México (Aunam). En la iglesia de San Hipólito, ubicada en las afueras del Metro Hidalgo, normalmente se reúnen miles de fieles para pedir por su causa; sin embargo, hace unos días la fachada del templo lució vacía, a causa de las medidas tomadas para contrarrestar el virus de la influenza.
Cada día 28 se puede observar por los vagones del Metro y en los alrededores del recinto a un gran número de creyentes que van a rezar y a encomendarse al santo; pero por la alarma tal vez se junten 15 ó 20, ni siquiera como un día normal entre semana o en la hora de un partido de la Selección Nacional de Fútbol.
Los puestos de comercio al interior del templo no tuvieron actividad por órdenes del párroco, pero los comerciantes de afuera acudieron para ver si podían recuperar un poco de su inversión.
De los ocho puestos que normalmente están, abrieron solamente cuatro. Se podía ver sentados a los mercantes, repasando una y otra vez el periódico, acabándose hasta la última página, pues no había a quién venderle.
Un bote de pintura es el asiento de Berenice López; mujer casada y con tres hijos, regordeta y de estatura mediana, tez morena, a simple vista parece una persona de carácter fuerte, con su chicle ya casi seco pero extendido a más no poder, una comerciante que lleva ya casi cuatro años vendiendo objetos de San Judas. A veces pone el periódico en el bote como colchón, para que no le lastime tanto; los años que tiene, 42, ya no le ayudan mucho a conservar la postura.
De repente empieza a jugar con su pelo, lo enrolla en un dedo, una y otra vez, se espulga la cabeza hasta encontrar cabello maltratado para enseguida jalarlo un poco.
.....
## Tareas por realizar:
a) Según la crónica sobre la iglesia de San Hipólito, ¿por qué los comerciantes de afuera repasaban el periódico una y otra vez hasta la última página? Explíquelo en una o dos oraciones.
b) Continúe la crónica sobre la iglesia de San Hipólito desde el punto en que termina.

(Entradas de datos recopiladas)
.....
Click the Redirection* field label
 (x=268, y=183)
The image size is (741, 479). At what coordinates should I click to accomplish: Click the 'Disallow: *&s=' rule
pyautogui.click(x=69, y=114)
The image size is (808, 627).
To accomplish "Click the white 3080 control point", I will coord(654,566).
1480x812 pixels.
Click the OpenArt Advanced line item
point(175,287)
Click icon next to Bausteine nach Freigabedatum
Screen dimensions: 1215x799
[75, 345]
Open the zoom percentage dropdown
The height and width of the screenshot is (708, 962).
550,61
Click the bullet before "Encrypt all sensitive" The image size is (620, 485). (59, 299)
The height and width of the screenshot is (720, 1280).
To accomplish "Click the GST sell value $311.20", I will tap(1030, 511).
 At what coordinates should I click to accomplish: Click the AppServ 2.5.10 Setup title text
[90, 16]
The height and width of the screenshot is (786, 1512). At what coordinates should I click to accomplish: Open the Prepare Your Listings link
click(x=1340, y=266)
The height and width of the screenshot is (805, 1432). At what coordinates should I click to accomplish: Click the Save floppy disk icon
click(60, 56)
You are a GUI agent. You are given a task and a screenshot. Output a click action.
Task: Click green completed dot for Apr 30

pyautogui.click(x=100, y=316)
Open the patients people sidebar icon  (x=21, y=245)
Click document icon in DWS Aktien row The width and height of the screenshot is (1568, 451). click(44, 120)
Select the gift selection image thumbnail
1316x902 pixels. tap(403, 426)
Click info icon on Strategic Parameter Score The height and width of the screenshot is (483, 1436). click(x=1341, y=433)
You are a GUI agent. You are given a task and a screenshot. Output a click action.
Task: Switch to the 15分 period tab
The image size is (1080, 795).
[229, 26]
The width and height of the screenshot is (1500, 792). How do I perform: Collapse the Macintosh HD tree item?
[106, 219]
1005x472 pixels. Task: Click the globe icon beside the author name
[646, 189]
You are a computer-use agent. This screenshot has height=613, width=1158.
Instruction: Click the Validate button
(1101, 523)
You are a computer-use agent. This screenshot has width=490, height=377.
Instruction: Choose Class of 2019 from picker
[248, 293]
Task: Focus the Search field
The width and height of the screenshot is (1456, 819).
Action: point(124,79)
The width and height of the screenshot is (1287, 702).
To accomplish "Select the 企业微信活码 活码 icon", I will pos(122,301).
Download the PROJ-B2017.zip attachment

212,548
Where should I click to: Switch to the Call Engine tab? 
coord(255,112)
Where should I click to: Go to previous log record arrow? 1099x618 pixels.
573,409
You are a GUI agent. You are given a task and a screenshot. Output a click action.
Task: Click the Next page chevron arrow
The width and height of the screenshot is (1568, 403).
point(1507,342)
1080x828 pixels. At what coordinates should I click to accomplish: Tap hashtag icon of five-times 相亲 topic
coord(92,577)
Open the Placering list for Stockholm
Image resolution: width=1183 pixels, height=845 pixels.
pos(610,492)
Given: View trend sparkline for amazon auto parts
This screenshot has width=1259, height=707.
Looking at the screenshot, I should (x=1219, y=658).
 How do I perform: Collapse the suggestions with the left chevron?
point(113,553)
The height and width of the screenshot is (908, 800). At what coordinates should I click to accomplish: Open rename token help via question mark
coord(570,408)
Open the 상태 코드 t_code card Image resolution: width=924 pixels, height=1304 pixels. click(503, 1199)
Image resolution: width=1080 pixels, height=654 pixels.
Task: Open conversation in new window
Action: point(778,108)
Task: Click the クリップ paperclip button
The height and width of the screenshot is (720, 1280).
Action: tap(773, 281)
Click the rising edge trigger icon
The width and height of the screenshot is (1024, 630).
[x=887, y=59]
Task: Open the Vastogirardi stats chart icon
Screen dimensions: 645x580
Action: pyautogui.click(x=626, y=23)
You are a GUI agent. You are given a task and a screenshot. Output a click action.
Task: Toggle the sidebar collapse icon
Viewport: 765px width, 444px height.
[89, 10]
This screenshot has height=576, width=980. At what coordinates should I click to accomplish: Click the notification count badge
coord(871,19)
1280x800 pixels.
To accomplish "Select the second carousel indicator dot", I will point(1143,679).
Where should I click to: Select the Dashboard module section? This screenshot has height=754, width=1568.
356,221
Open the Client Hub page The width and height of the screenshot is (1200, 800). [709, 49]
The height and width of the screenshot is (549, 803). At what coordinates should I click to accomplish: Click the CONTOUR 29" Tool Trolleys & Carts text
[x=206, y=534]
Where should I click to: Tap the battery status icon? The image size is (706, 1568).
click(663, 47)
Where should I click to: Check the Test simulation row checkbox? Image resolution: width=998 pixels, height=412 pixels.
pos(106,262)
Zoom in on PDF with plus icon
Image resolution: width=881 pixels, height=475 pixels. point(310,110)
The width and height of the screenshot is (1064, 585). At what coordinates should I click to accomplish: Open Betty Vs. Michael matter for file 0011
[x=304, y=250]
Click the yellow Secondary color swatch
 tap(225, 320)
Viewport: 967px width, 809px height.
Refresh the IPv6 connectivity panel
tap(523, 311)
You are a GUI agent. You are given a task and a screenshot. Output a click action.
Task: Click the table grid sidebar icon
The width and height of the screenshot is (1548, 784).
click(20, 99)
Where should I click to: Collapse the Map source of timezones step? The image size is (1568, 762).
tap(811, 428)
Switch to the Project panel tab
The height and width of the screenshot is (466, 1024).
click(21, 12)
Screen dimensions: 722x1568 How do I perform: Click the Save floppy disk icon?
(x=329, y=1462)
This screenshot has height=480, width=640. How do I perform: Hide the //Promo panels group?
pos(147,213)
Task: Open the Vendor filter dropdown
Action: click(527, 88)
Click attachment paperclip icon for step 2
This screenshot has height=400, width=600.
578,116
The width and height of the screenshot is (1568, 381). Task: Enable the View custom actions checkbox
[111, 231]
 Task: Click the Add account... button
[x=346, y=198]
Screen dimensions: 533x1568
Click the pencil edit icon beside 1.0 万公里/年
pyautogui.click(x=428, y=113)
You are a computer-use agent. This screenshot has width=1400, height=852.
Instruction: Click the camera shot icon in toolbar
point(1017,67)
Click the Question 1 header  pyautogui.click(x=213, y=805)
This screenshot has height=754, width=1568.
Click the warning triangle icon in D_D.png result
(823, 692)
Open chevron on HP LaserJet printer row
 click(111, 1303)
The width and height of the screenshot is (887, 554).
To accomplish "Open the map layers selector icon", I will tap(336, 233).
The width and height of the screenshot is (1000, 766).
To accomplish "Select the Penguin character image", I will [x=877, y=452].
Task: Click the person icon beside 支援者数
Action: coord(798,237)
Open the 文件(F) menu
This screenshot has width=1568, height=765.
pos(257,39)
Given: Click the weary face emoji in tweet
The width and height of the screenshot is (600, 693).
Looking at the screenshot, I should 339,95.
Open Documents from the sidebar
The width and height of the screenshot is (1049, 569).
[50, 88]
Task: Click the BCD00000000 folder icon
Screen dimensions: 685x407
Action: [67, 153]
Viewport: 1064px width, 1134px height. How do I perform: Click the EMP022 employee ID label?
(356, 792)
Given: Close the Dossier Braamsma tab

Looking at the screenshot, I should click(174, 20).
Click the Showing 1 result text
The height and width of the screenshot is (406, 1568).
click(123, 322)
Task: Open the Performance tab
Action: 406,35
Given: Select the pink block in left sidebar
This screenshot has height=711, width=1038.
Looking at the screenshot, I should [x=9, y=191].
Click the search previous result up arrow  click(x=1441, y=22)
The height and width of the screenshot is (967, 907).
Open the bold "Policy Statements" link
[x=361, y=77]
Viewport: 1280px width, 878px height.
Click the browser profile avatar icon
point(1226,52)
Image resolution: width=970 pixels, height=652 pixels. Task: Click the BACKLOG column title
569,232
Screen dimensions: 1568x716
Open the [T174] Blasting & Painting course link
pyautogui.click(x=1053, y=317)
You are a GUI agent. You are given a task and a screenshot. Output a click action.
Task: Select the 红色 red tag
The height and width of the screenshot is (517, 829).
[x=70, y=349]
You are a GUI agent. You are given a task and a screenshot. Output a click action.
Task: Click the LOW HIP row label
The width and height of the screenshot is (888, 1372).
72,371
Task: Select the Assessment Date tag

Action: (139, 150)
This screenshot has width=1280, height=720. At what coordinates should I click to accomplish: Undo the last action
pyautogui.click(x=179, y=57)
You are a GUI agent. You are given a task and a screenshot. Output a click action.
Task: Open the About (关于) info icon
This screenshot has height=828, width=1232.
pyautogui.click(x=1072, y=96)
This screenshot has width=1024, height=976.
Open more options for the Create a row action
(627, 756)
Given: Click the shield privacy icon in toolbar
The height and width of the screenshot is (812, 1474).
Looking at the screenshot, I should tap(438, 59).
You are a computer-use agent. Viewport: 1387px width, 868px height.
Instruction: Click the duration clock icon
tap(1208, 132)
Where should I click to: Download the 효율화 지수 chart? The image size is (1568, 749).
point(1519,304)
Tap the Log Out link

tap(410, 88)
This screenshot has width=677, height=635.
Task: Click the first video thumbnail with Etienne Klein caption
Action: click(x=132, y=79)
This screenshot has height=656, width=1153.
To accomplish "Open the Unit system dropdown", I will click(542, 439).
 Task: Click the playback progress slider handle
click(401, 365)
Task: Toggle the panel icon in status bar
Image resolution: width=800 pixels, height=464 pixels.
.....
## Respuestas escritas:
a) Porque no había a quién venderle. Las medidas contra el virus de la influenza habían dejado casi vacío el templo, y a los comerciantes no les quedaba otra cosa que hacer.

b)
Su paciencia se hace cada vez menos. Está aquí desde las nueve de la mañana y son casi las dos de la tarde; sólo lleva una par de pulseras vendidas. No encuentra nada que hacer. Se para una vez, se estira; de repente sacude las caderas, aplaude con las manos, mira a los pocos transeúntes y ve hacia el cielo. Le pide a San Judas un par de clientes, cruza los brazos y revisa la mercancía… de la venta, nada.
Como si fuera un reflejo cristalino, al igual que Berenice, los demás vendedores malgastan su tiempo, contemplan la paz y tranquilidad de un día 28 sin creyentes, sin devotos, sin católicos, sin clientes.
Uno que otro despistado se ha dado cita en la Iglesia de San Hipólito para, según ellos, dar gracias por los favores que les cumple el santo. La mayoría de ellos pega su cabeza a las rejas y cierra los ojos para hacer sus oraciones, después de cinco o diez minutos se persignan y se van.
Joaquín es uno de los despistados que por ningún motivo, así sea correr el riesgo de infectarse o contagiar a alguien con el virus de la influenza, se pierde la visita de cada mes.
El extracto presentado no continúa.